─── DATASET EXTRACT
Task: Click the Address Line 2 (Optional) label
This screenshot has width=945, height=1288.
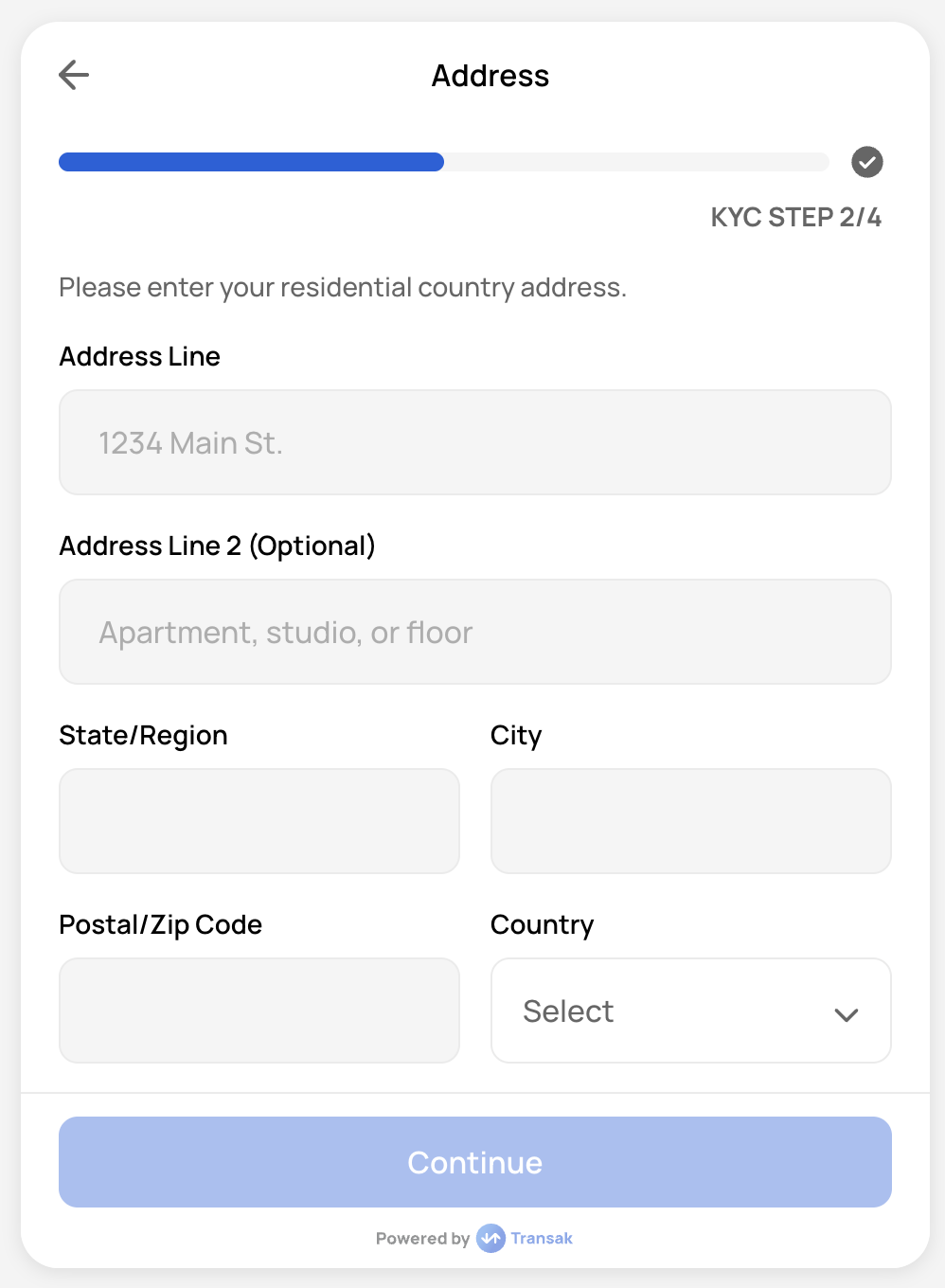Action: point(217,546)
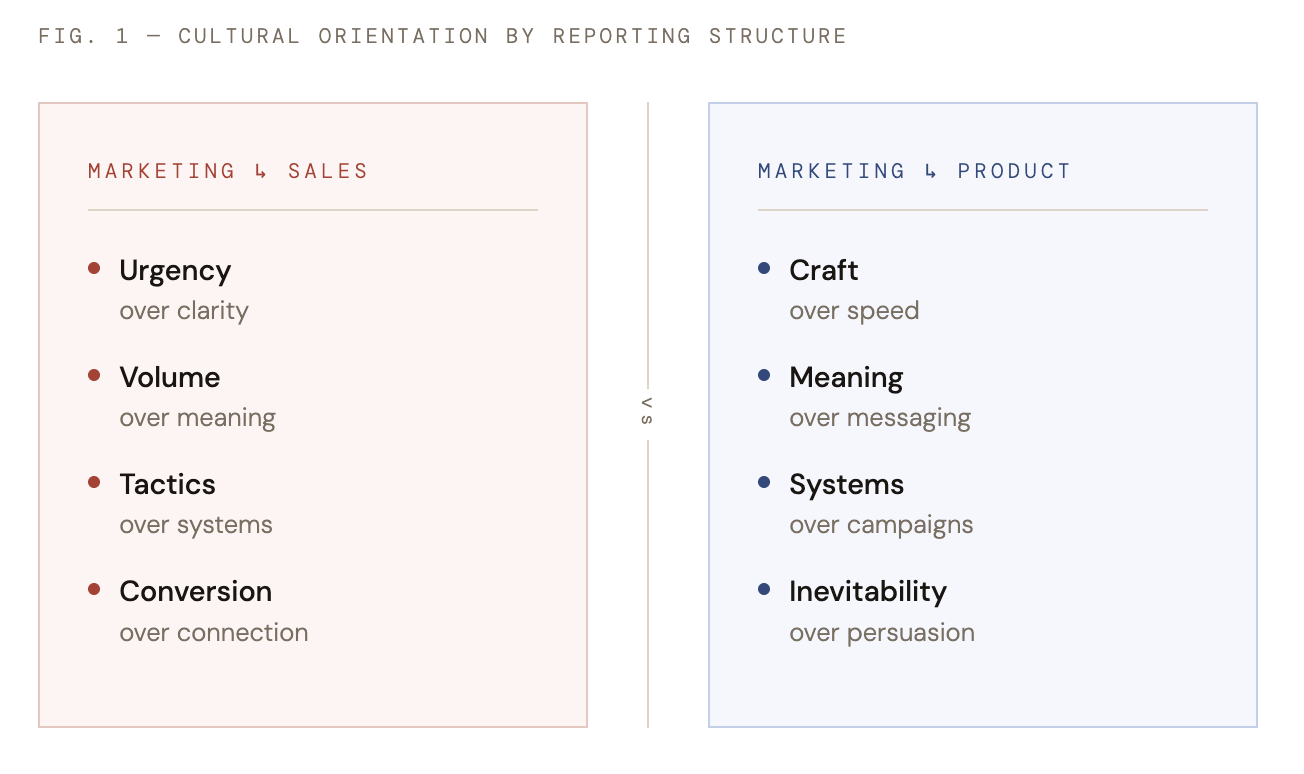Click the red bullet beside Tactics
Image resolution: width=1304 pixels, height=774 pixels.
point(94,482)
──────
TASK DIRECTIONS:
Reproduce every line above exactly as written, omitting the images.

ANSWER TO THIS TASK:
Task: Click the Address Line 2 (Optional) label
This screenshot has width=945, height=1288.
Action: point(217,546)
Click the red bullet beside Tactics
Image resolution: width=1304 pixels, height=774 pixels.
point(94,482)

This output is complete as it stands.